[WHAT YOU NEED TO DO]
1/ Transcribe the part of the Royal Caribbean coronavirus report that starts with "Royal Caribbean sees" and goes on through "at-risk guests and crew.".
2/ From the Royal Caribbean coronavirus report, list each distinct figure written in numerals, leaving out years, along with the unit it applies to.

[EXTRACTED TEXT]
· · · · ·

Royal Caribbean sees 65c per share impact from current coronavirus restrictions

Royal Caribbean Cruises commented on the ongoing Coronavirus outbreak. As has been widely reported, China and other countries are moving aggressively to contain the spread of the virus.

The company communicates regularly with the CDC, the WHO and other health authorities around the world and has implemented measures to protect its guests and crew. These include denying boarding to those that have traveled from, to or through mainland China or Hong Kong in the past 15 days and performing mandatory specialized health screenings on at-risk guests and crew.

The company is assessing the developments constantly and will update these measures as needed. As a result of the travel restrictions in place and related circumstances, the company has now cancelled a total of 18 sailings in Southeast Asia and has also modified several itineraries.Taken together, these measures have an estimated impact on the company’s financial performance for 2020 of approximately 65c per share.

While not currently planned, if the company was to cancel all of its remaining sailings in Asia through the end of April, it would impact 2020 financial performance by an additional 55c per share. There are still too many variables and uncertainties to make a reasonable forecast for 2020.

While the early impact due to concerns about the coronavirus is mainly related to Asia, recent bookings for the company’s broader business have also been softer. If the travel restrictions and concerns over the outbreak continue for an extended period of time, they could materially impact the company’s overall financial performance.

· · · · ·

[DATA SECTION]
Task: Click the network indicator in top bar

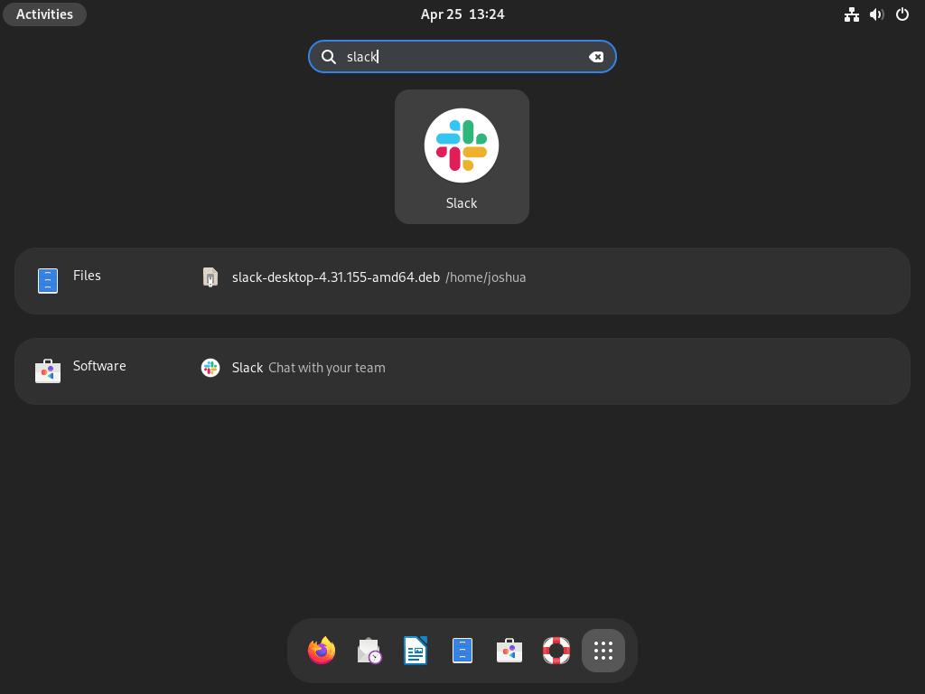Action: 852,14
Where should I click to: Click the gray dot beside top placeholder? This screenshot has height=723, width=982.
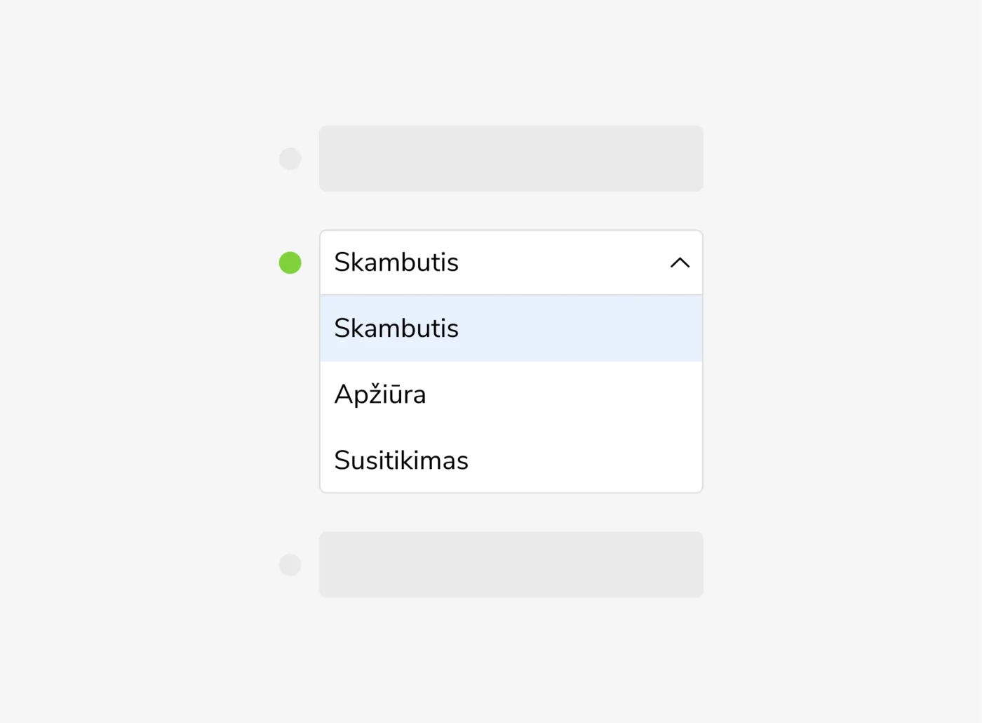pos(290,159)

· · · · ·

[SOLUTIONS PER TASK]
1/
Royal Caribbean sees 65c per share impact from current coronavirus restrictions

Royal Caribbean Cruises commented on the ongoing Coronavirus outbreak. As has been widely reported, China and other countries are moving aggressively to contain the spread of the virus.

The company communicates regularly with the CDC, the WHO and other health authorities around the world and has implemented measures to protect its guests and crew. These include denying boarding to those that have traveled from, to or through mainland China or Hong Kong in the past 15 days and performing mandatory specialized health screenings on at-risk guests and crew.

2/
- 65c per share
- 15 days
- 18 sailings
- 55c per share